## Work request
Working through the data below, reproduce word for word the line with "Given: Click the" and every line after it, both ends included, and omit the pictures.

━━━ Provided information ━━━

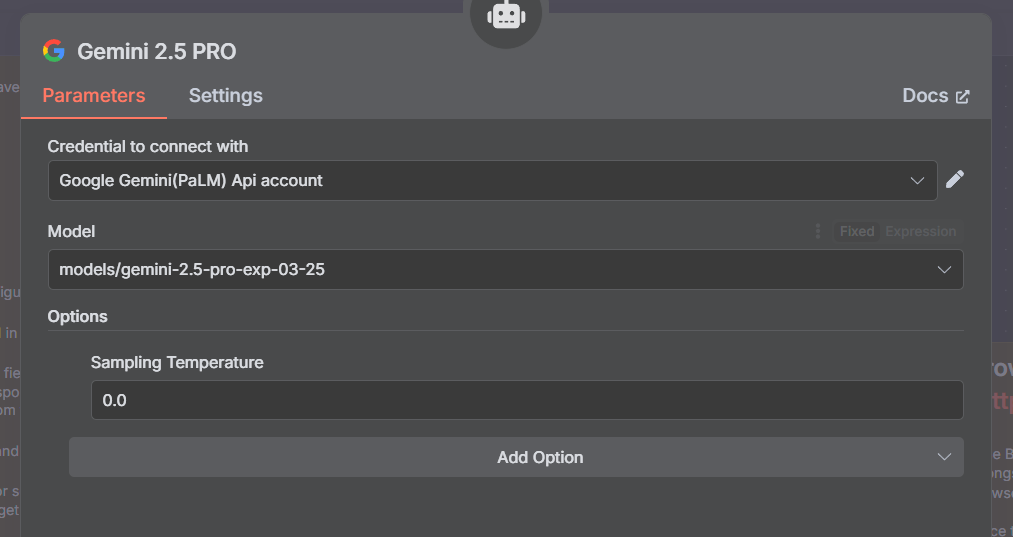Image resolution: width=1013 pixels, height=537 pixels.
Task: Click the external link icon beside Docs
Action: [963, 97]
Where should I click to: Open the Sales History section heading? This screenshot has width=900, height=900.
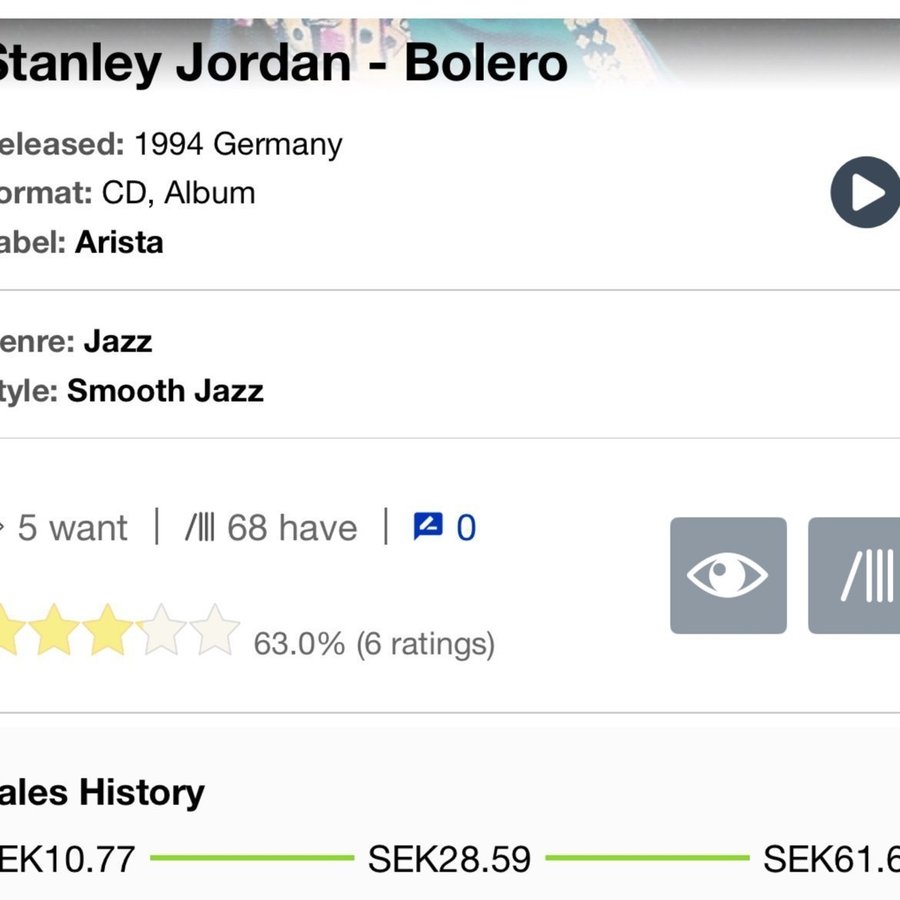point(102,792)
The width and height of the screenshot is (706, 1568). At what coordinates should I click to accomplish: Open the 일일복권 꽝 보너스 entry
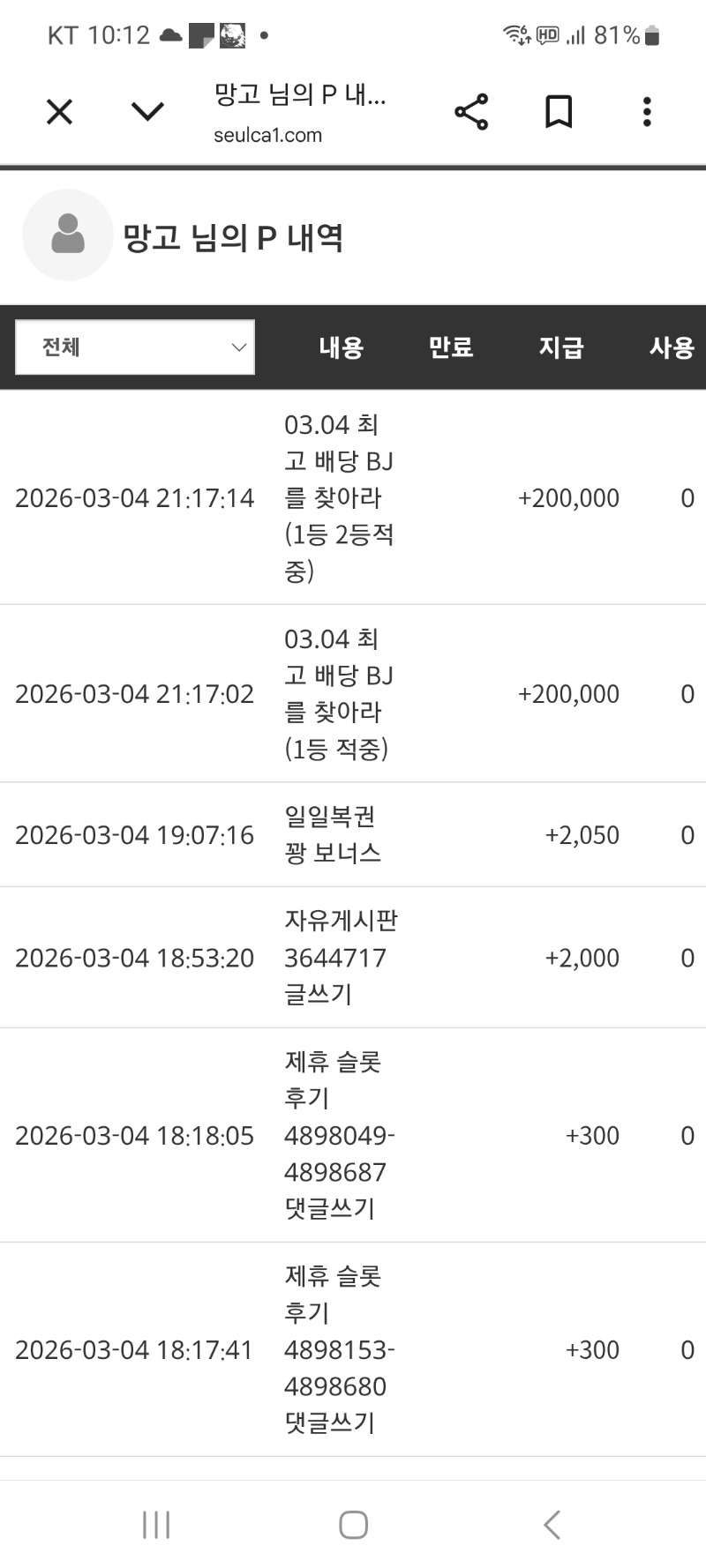[333, 834]
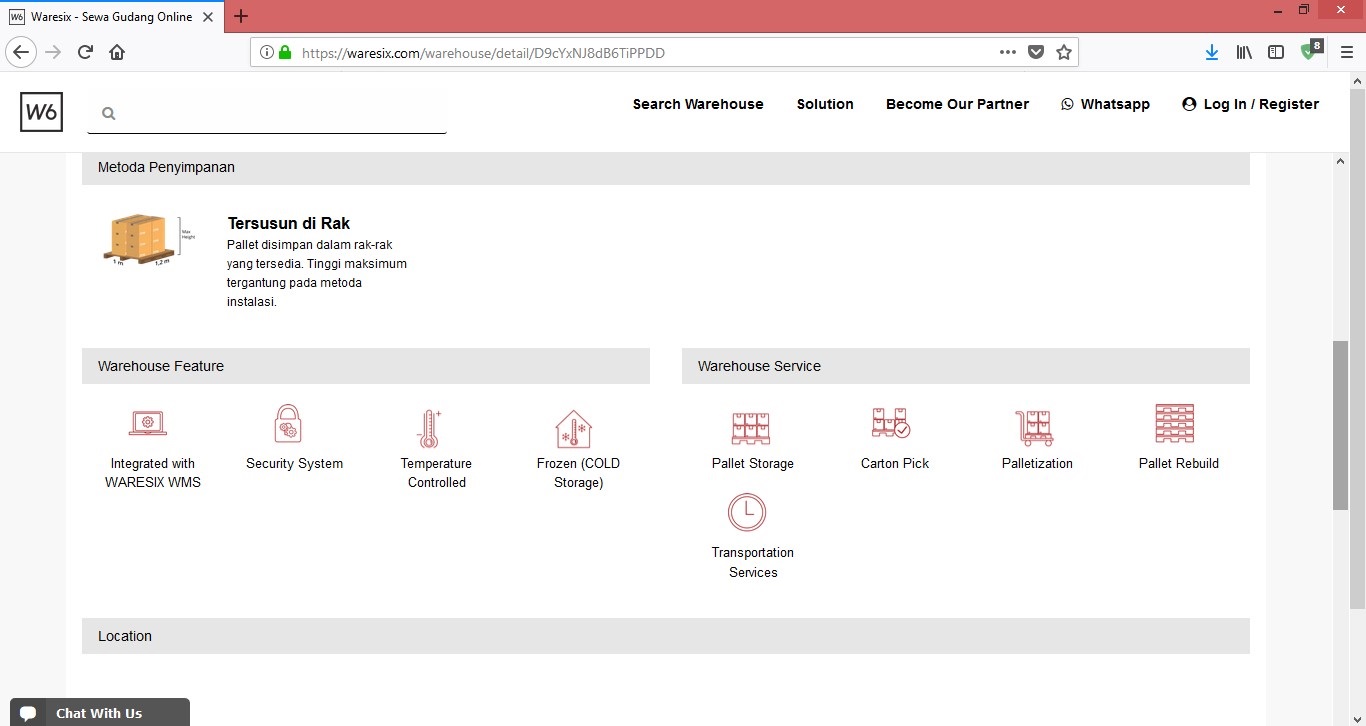Click the Pallet Storage service icon

pos(752,428)
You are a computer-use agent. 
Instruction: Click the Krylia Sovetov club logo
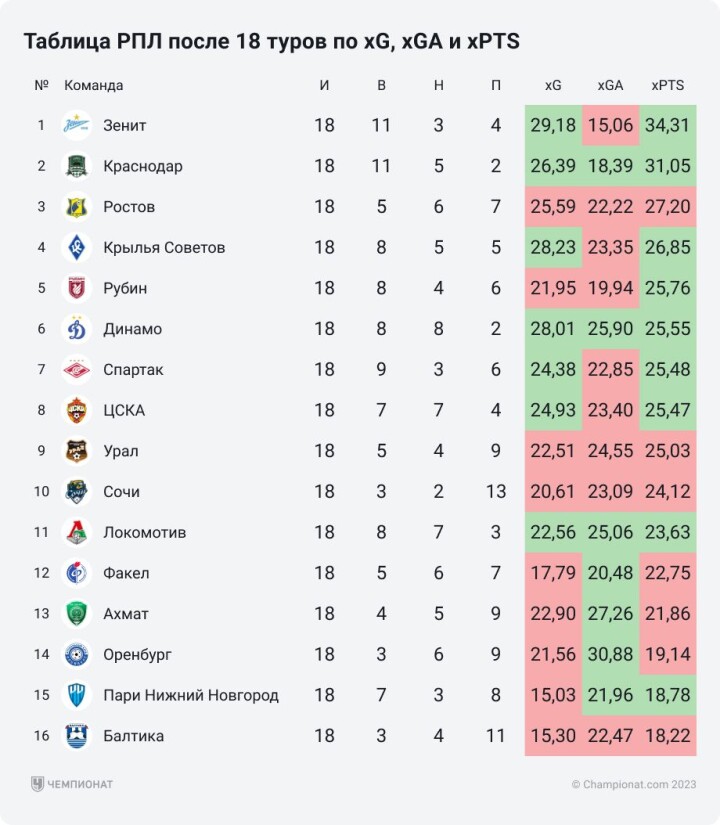coord(77,247)
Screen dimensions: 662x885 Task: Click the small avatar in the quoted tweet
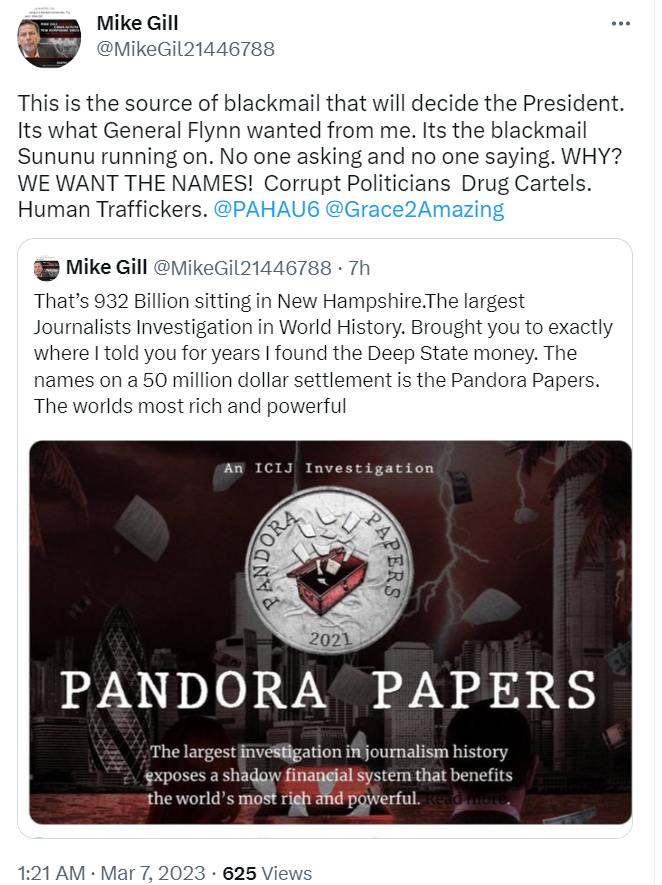coord(46,268)
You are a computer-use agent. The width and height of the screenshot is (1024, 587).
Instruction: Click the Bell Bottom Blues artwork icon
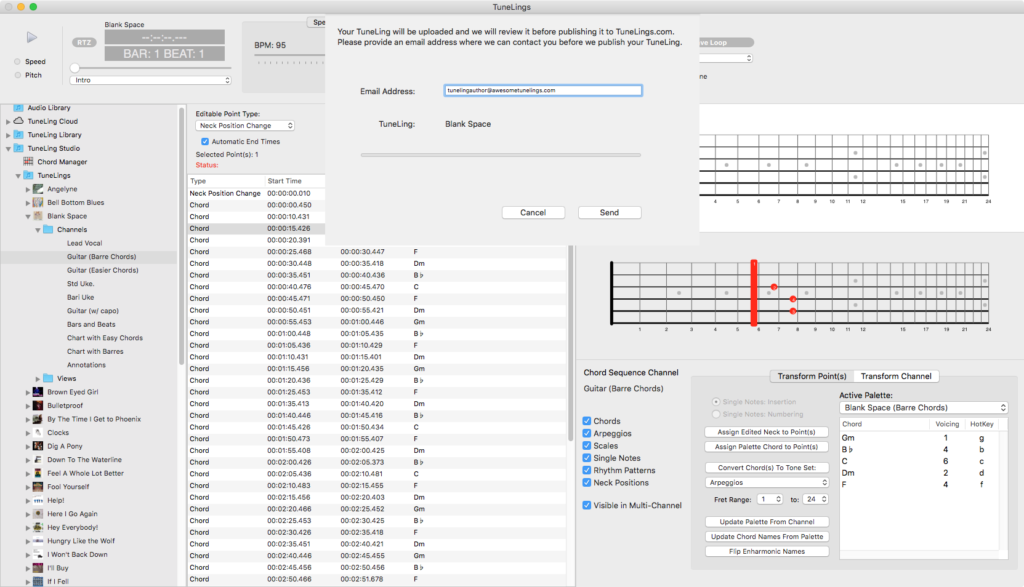37,202
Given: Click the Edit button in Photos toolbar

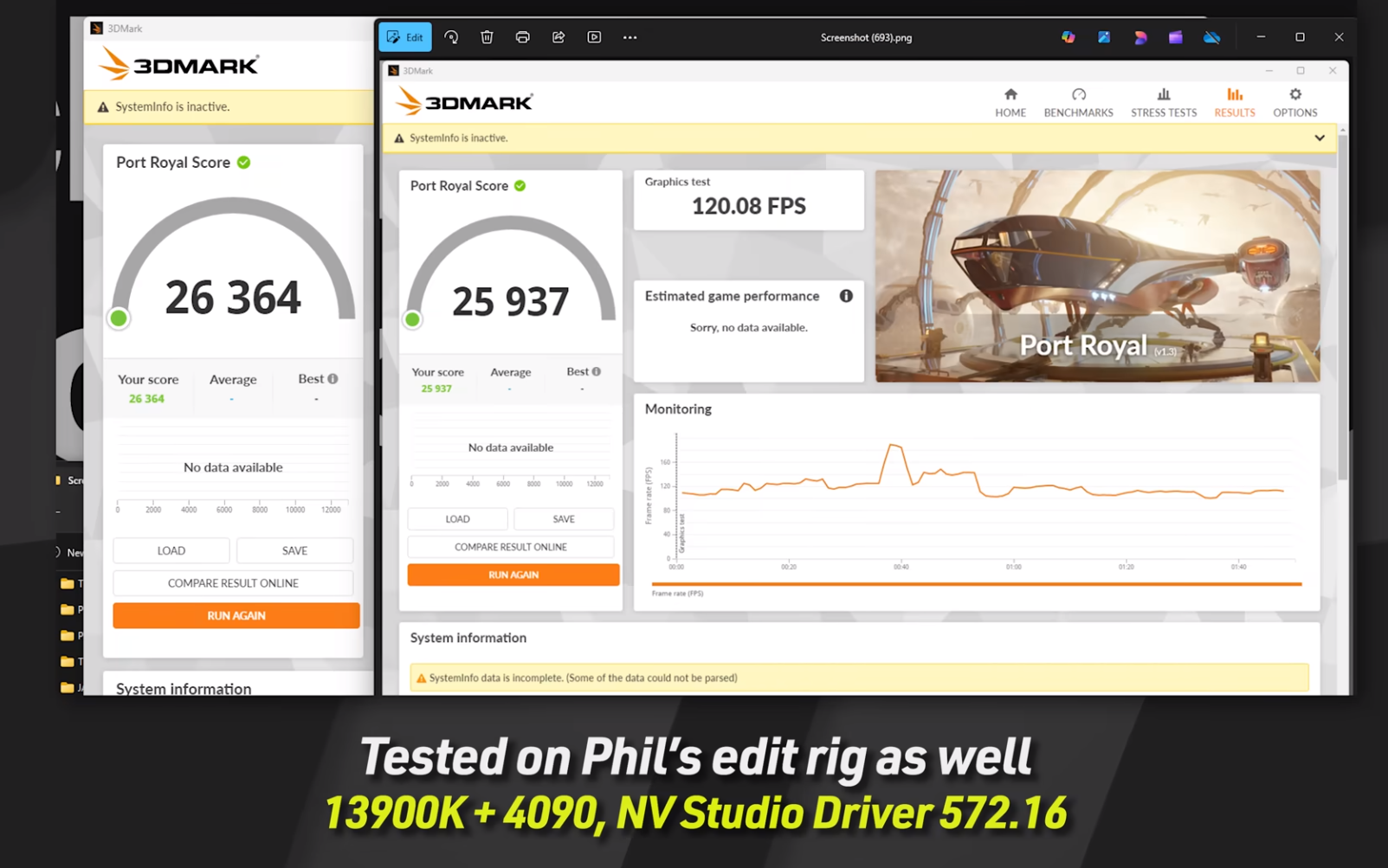Looking at the screenshot, I should click(x=405, y=37).
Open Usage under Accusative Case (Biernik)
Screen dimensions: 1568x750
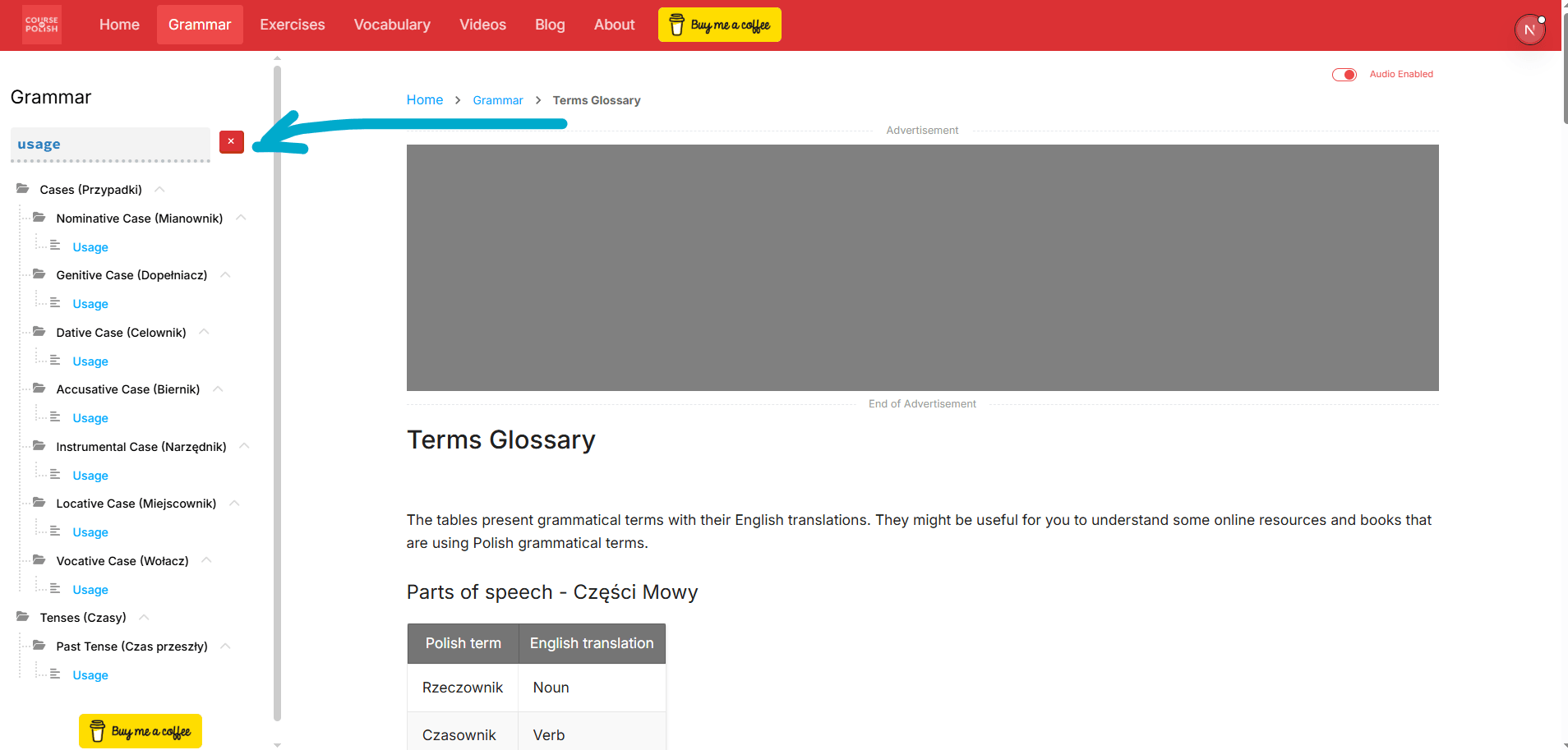coord(90,418)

━━━

## Response area
Given: Click the Edit button in Photos toolbar

Looking at the screenshot, I should click(x=405, y=37).
Open Usage under Accusative Case (Biernik)
Screen dimensions: 1568x750
coord(90,418)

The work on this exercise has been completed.